Preparar medialunas integrales es un procedimiento sencillo y que no requiere demasiada destreza culinaria. Además, el perfil nutricional es destacable: al utilizar harina integral, estas medialunas aportan fibra y propiedades esenciales, convirtiéndolas en una alternativa más saludable sin sacrificar el sabor. Desde la revista Para Ti, compartieron cuál es el paso a paso para hacer esta receta que además es reducida en azúcares y grasas saturadas.

Ingredientes

  • 300 gramos de harina integral
  • 2 cucharaditas de azúcar + 2 sobres de edulcorante
  • 15 gramos de levadura fresca
  • Ralladura de limón
  • 1 cucharadita de sal
  • 3 cucharadas de aceite de girasol
  • Agua o leche tibia (cantidad necesaria)

1. En un vaso, disolvé la levadura fresca junto con una cucharadita de azúcar en un chorrito de agua tibia. Dejá descansar la mezcla por 15 minutos hasta que espume.

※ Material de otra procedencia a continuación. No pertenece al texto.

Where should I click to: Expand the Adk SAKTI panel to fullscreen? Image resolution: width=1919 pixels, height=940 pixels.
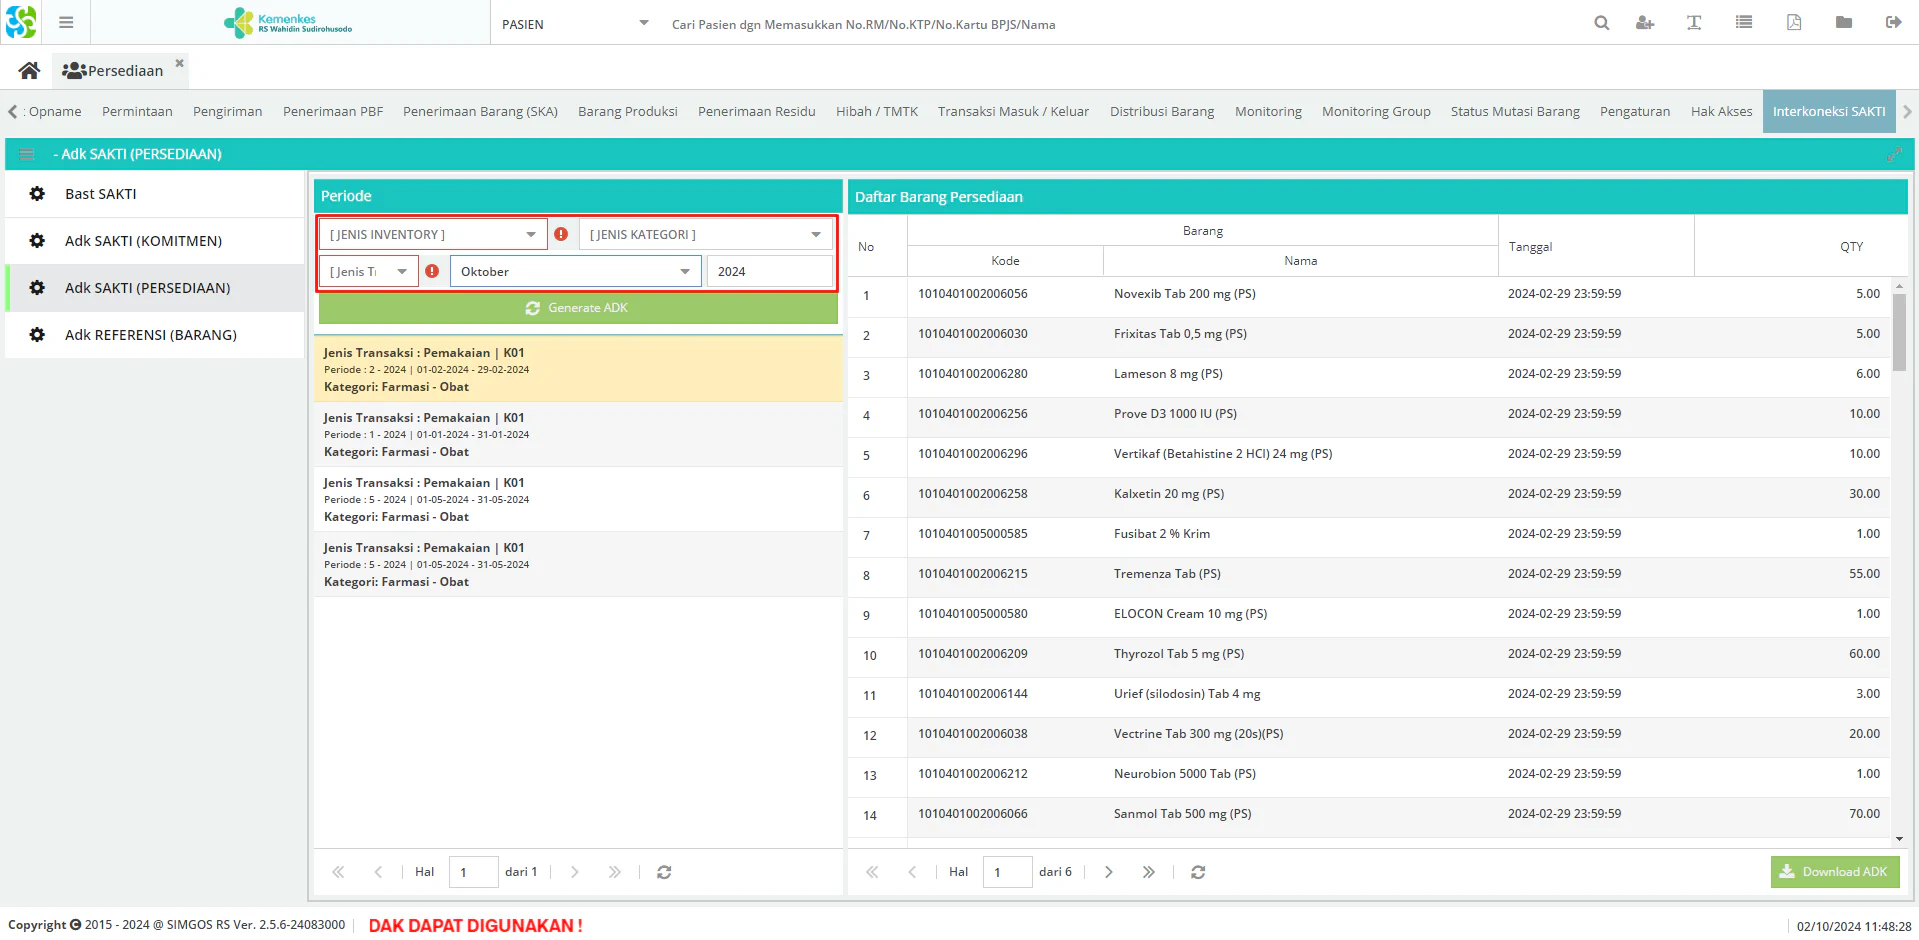point(1893,154)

2. Colocá la harina integral, la sal, la ralladura de limón y el azúcar en un bowl amplio. Mezclá bien todos los secos y luego agregá el fermento activado junto con el aceite de girasol. Sumá el agua o leche tibia de a poco, integrá todo y dejá levar la masa tapada por 30 minutos.

3. Una vez que la masa haya levado, estirala sobre la mesada y cortala en triángulos. Enrollá cada uno desde las dos puntas de la base hacia la última punta, dándoles la clásica forma de medialuna.

4. Colocalas en una placa previamente enaceitada, dejalas levar unos minutos más para que ganen volumen y hornealas a 180°C durante 20 o 25 minutos. Una vez cocidas y doradas, si lo preferís, podés pincelarlas o mojarlas con un poco de almíbar para darles el toque final.